Theodore Roosevelt once said “Believe you can and you’re halfway there.”
So, what is it that you believe in? Yourself? The people you have around you? In our industry, it’s a bit of both. You have to trust in yourself and believe in what you’re doing (even if you have to fly by the seat of your pants). At the same time, you have to have the trust of the team around you. Here at FLIRT, we work in teams daily. They’re part of that unit that makes sure everything, from music to video, through beautiful staging and executive presentations, all the way to final walkout gets executed flawlessly.
When I was eight, I remember going to watch a family friend who was running the Chicago Marathon. There’s something magical about those events – the raw energy in the crowd, the excitement when you spot a loved one breeze by, and the cheers when a large group comes thundering down the street. It was as if all of the spectators came together to form a team with the sole focus of driving every marathon runner across the finish line.
Teamwork. They all had the belief that those runners would make it and they would do what they could to help get them there.
Image via mantraband.com
As a lifelong team player, I have the tendency to say yes by default. So when I was presented with an offer to join a group of my fitness classmates to participate in a Tough Mudder, I jumped at the chance. Spending an entire day conquering crazy obstacles with some wonderful people? I was all in.
I didn’t really think about what I had committed to until the next day. The ‘what-ifs’ started flooding my mind as I scanned through the obstacles on the website. What if I couldn’t make it up the inclined walls? What if I couldn’t make it over the giant spinning blocks? Would I have to get out and shamefully walk around? I started to feel like I may have jumped the gun. I wasn’t feeling as confident as I had the day before. It felt like I was standing at the edge of a cliff, unsure about what was waiting at the bottom.
But I wasn’t doing this alone. You see, one of the first things they tell you before you even begin the Tough Mudder is that every person you encounter on the course is your teammate. I would have that support from start to finish. Not only from the six other people I would be on the course with, but the hundreds of other people running with us.
I saw incredible support from the first obstacle to the last. Not only within our own group, but from every person on the course. If someone was struggling to get over an 8-foot wall, another runner would lend a boost to give them the lift they needed. The massive crowd waiting for their turn at the bottom would cheer for them. Another obstacle had people forming a pyramid against a steep wall to give others a hand to more people waiting at the top – some even hanging off the edge while others were holding them by their legs.
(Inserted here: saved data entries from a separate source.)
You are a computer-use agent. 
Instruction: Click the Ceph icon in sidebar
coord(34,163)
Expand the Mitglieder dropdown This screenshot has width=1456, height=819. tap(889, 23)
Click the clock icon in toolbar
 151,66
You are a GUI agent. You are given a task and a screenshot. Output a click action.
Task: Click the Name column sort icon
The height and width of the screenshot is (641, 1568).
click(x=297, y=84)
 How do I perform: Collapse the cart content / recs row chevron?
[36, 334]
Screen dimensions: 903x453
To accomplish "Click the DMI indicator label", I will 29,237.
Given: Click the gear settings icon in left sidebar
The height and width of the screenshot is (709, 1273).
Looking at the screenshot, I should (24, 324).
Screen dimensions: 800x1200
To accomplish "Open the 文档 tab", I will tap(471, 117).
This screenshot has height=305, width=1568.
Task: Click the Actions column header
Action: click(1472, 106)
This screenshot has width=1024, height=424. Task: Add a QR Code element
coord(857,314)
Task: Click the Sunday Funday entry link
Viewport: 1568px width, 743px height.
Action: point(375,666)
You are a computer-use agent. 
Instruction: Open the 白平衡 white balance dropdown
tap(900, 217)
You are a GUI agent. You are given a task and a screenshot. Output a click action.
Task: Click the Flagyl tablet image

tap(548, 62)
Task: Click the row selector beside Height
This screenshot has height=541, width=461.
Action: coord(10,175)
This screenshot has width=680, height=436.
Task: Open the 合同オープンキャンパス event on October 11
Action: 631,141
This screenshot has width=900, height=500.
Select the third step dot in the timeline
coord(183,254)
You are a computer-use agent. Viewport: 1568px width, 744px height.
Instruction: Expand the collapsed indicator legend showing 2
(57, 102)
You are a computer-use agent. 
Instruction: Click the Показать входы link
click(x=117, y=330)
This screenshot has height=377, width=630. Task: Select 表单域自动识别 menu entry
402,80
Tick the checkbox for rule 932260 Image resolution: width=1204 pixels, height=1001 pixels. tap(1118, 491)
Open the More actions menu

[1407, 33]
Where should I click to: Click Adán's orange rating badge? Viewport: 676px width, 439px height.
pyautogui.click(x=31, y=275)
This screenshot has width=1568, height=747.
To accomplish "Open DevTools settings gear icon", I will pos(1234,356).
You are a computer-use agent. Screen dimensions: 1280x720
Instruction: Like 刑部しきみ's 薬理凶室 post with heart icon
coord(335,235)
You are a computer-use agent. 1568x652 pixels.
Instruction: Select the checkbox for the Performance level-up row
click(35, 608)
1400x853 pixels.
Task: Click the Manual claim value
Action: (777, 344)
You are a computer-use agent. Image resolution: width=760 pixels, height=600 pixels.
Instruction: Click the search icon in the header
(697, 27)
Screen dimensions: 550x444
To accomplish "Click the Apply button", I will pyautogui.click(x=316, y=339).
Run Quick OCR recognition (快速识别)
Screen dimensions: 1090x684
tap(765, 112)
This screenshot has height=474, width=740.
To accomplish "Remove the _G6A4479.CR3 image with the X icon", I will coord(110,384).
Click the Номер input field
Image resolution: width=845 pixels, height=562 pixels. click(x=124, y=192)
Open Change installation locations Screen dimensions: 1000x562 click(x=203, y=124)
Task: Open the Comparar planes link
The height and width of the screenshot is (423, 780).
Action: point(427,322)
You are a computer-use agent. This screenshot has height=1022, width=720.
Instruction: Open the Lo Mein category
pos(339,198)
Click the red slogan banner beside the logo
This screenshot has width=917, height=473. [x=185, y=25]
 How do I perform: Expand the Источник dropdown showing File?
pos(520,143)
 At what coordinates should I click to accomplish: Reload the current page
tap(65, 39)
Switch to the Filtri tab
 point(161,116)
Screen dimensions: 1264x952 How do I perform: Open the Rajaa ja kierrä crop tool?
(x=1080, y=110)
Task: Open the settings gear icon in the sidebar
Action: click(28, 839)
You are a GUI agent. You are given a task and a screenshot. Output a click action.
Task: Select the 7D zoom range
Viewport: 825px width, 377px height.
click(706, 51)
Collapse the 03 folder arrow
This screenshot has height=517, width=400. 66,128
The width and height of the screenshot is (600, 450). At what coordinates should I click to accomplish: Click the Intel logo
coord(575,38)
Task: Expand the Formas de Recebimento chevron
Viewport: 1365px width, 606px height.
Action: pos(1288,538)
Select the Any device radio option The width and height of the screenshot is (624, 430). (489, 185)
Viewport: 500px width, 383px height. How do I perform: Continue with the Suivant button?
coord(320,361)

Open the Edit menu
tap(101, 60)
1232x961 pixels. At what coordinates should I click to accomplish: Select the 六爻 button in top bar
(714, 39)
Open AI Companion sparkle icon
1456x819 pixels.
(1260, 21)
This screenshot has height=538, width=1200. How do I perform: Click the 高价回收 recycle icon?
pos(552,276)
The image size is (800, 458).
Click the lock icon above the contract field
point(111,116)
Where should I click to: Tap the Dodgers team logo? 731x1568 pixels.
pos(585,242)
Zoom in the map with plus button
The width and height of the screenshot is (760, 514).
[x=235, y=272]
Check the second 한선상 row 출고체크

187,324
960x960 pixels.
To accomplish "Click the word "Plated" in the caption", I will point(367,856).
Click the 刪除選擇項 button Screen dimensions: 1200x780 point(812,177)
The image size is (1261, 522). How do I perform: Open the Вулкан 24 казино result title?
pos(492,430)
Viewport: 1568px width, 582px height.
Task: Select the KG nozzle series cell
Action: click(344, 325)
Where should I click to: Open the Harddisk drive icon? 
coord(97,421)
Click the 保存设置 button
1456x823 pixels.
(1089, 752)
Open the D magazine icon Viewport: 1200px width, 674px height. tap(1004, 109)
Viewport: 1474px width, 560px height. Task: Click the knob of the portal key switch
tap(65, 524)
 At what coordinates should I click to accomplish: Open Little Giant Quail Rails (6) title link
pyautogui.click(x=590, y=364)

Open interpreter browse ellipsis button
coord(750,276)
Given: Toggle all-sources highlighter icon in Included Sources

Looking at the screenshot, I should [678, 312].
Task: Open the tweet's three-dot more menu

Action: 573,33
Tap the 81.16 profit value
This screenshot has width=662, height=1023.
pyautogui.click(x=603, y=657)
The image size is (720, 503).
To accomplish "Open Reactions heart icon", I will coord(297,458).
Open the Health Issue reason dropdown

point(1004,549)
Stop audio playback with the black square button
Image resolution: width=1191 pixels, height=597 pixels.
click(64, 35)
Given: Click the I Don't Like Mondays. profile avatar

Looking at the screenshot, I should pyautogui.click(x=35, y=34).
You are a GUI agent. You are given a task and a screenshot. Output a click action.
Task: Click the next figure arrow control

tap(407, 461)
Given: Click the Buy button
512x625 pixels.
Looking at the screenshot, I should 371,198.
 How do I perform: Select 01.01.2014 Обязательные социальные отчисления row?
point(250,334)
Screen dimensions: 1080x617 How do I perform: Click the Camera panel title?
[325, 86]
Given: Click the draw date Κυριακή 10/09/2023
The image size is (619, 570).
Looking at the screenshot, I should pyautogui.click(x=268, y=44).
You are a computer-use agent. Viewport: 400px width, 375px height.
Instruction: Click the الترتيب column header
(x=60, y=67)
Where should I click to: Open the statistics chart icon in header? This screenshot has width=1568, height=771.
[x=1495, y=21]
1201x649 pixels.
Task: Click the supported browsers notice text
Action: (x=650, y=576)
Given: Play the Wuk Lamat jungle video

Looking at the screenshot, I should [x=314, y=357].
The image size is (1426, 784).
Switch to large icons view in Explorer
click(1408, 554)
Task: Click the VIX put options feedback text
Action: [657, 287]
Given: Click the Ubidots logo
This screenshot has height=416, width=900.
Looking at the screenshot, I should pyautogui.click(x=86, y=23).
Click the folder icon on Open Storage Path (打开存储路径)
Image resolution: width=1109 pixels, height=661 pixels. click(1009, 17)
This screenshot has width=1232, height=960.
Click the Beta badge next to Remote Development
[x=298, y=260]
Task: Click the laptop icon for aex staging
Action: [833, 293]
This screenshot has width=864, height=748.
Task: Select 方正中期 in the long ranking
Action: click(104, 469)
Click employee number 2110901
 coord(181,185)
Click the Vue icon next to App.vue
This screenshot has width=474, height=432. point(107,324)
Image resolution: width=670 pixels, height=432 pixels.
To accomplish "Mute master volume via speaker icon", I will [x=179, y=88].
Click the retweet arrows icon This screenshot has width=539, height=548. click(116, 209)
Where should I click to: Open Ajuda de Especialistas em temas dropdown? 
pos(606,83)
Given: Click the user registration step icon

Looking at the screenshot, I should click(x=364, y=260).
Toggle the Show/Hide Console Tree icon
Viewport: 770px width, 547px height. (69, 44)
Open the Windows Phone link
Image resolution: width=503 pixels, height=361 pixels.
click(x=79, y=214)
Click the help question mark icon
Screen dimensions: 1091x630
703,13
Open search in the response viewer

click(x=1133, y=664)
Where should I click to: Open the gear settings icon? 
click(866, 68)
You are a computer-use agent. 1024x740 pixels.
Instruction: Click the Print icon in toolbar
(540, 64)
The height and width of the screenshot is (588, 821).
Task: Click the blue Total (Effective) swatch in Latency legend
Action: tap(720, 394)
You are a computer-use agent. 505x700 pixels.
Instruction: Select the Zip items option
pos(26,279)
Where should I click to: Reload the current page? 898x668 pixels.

Our team had our own routine, too, as I’m sure others did. We had the more experienced climbers in our group navigate the obstacle first, they were there to help us if we needed it, and we always helped the group behind us too. We all had a role to play in order to maximize our collective success.
I think, at the end of the day, our success at the Tough Mudder was because of our trust in each other and the knowledge that everyone else had our backs, too.
That’s the long and short of it, though, isn’t it? Having such trust in those around me, in my team, made me that much stronger as we trudged through mud, conquered the “Block Ness Monster” and made it across the finish line.
You can’t go out and do a Tough Mudder every week – but you can find yourself in a situation where you need to trust in the team around you every day. Around here, we have a standing team meeting every week, we’re constantly brainstorming together, and we always have each other’s back. We’re on a team day in and day out in what we do. We’re always there to pick each other up, or take an idea and run with it.
I’d imagine you can think of a time you were on a team where you felt that level of trust, too.
When we were on the last obstacle during Tough Mudder, to get across the finish line we had to slide down into a big pool of water. All seven of us, exhausted from our two-hour trek across the course, linked arms at the top of this slide and shot down into the pool together. Looking back at the pictures, we all had similar looks of pure joy, excitement and exhaustion. We had done it. And before even getting to the showers, we were making plans about doing the full course in 2019.
It’s that adrenaline rush, the wave of pure accomplishment that you get after something you have been working so incredibly hard for comes to such a joyful conclusion. For us at FLIRT, we have our celebrations whether it be after a big day in the office or the conclusion of an event we’ve been living and breathing for countless months. But no matter what, whether it be crossing the finish line of a Tough Mudder, or that final walk-out song to close out an event, that look of accomplishment can always be found on people’s faces. That accomplishment that you believed in yourself and in the team around you, and together you knocked it out of the park.
“Believe you can and you’re halfway there.”